Abozeb Hamoud Ramadan lives in one of the poorest neighborhoods of Qamishli, in a mud house. We see him sitting under an old blanket, alone, head bowed, unable to lift his head. His body is here, but his mind is far from the warmth of this room. He doesn’t speak unless we ask him questions. He is pale and very thin. He’s only thirty-one years old but looks much older. He gazes at the door and the light coming through the window, looks at the sky with tears in his eyes. He walks very slowly, unable to put his full feet on the ground, walking only on his toes. He vividly recalls where his body was burned, how they pulled out his teeth with electric pliers, and every drop of acid spray that burned his skin. Sometimes, we cannot believe what people tell us unless we see it with our own eyes.

Ramadan is one of the thousands of prisoners of the notorious Sednaya prison under Syria’s former regime. He was imprisoned from 2018 until the regime collapsed on December 8, 2024, after serving five years of mandatory military service in the city of Daraa (the epicenter of Syria’s 2011 uprising). In 2017, he had begun working in the capital, Damascus, but one night, while returning home, he was detained at a checkpoint.

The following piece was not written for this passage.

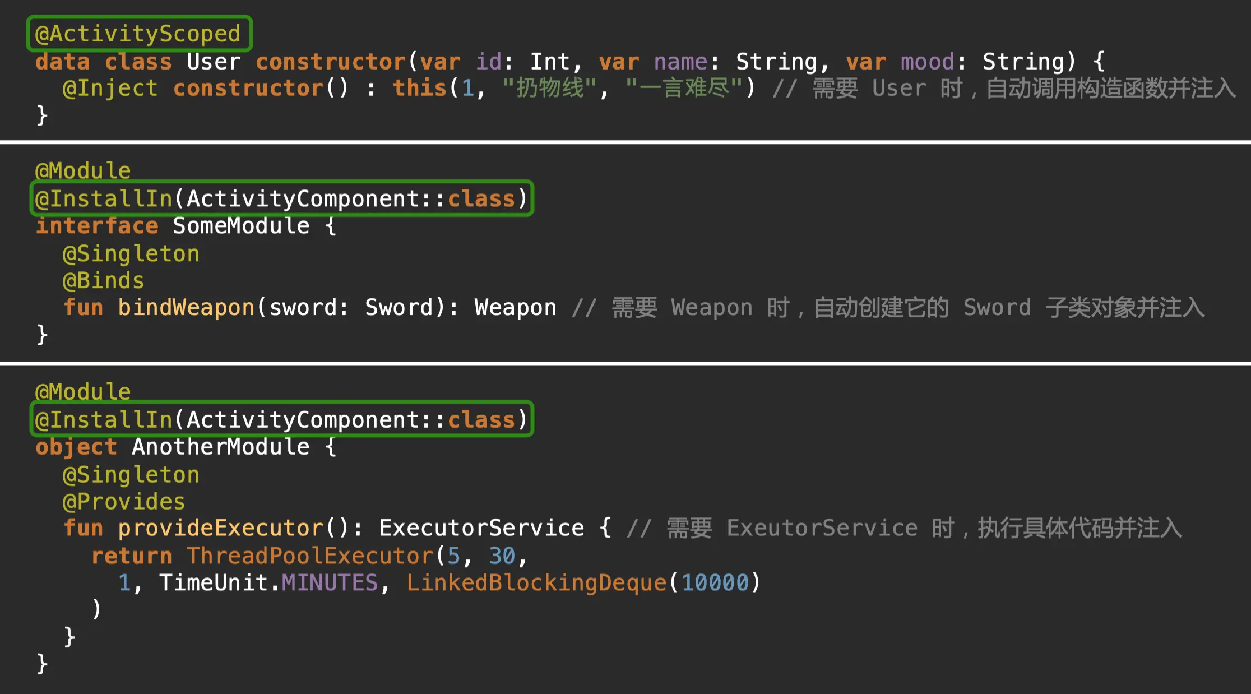
Task: Click the second @InstallIn(ActivityComponent::class) annotation
Action: [281, 419]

I never imagined that a human being could be so monstrous and savage toward another. When I saw videos and photos of Sednaya prison after the regime fell, I thought they were exaggerated. I cannot fathom how these people endured so many years in that hell. The words I’ve transcribed do not capture the full catastrophe and suffering I’ve witnessed and felt. Writing this is difficult, and reading it will be, too. But it must be done.

—How were you detained, and why?
—The police called my name. They told me I was being summoned for reserve military service. I served for about three months, but then I fled. That’s when they arrested me.

—Where did you go after fleeing military service?
—I hid in an abandoned house in a suburb of Damascus for three days. I was still wearing my military uniform. I ate scraps from the trash. One night, they caught me and took me to the prison of the Palestine Branch (notorious in Syria for its torture methods). I spent a month there before they sent me to Sednaya’s hell.

—What was the prison like?
—Ten of us shared a tiny cell. There wasn’t space to lie down or stand up. We slept sitting. We used the same bucket for urinating and eating. The conditions were harsh. Sometimes we slept on corpses. I was detained there for six years. I never went outside, not even once. I didn’t see the sun during all those years. For seven months, I showered only once, with cold water.

—What food were you given?
—Half a piece of dry bread in the morning; half a boiled potato and a spoonful of wheat at noon; and another piece of dry bread in the evening.

—What torture methods did they use?
—They made us sit on a half-wooden, half-metal chair to electrocute us. They sprayed us with acid to burn us. They used barrels of acid to dispose of corpses. They pulled out teeth and nails with electric pliers. They beat us all over, especially on the knees. We were not allowed to lift our heads or look at their faces; we only saw their military boots. They burned women with acid after stripping them. They executed people and brought us the corpses. We were forced to sleep on the dead. We had only one blanket: we would lie on half and cover ourselves with the other half.

—…
—And there was psychological torture, too.

—Were you tortured?
—Yes, severely. When you enter Sednaya, you’re welcomed with 200 baton blows to your feet. That’s their greeting. If you lift your head, you get 250 blows. If you eat someone else’s food, it’s 500 blows. The worst torture I endured was when they burned my tongue with cigarettes and coals from water pipes [hookahs] for speaking Kurdish.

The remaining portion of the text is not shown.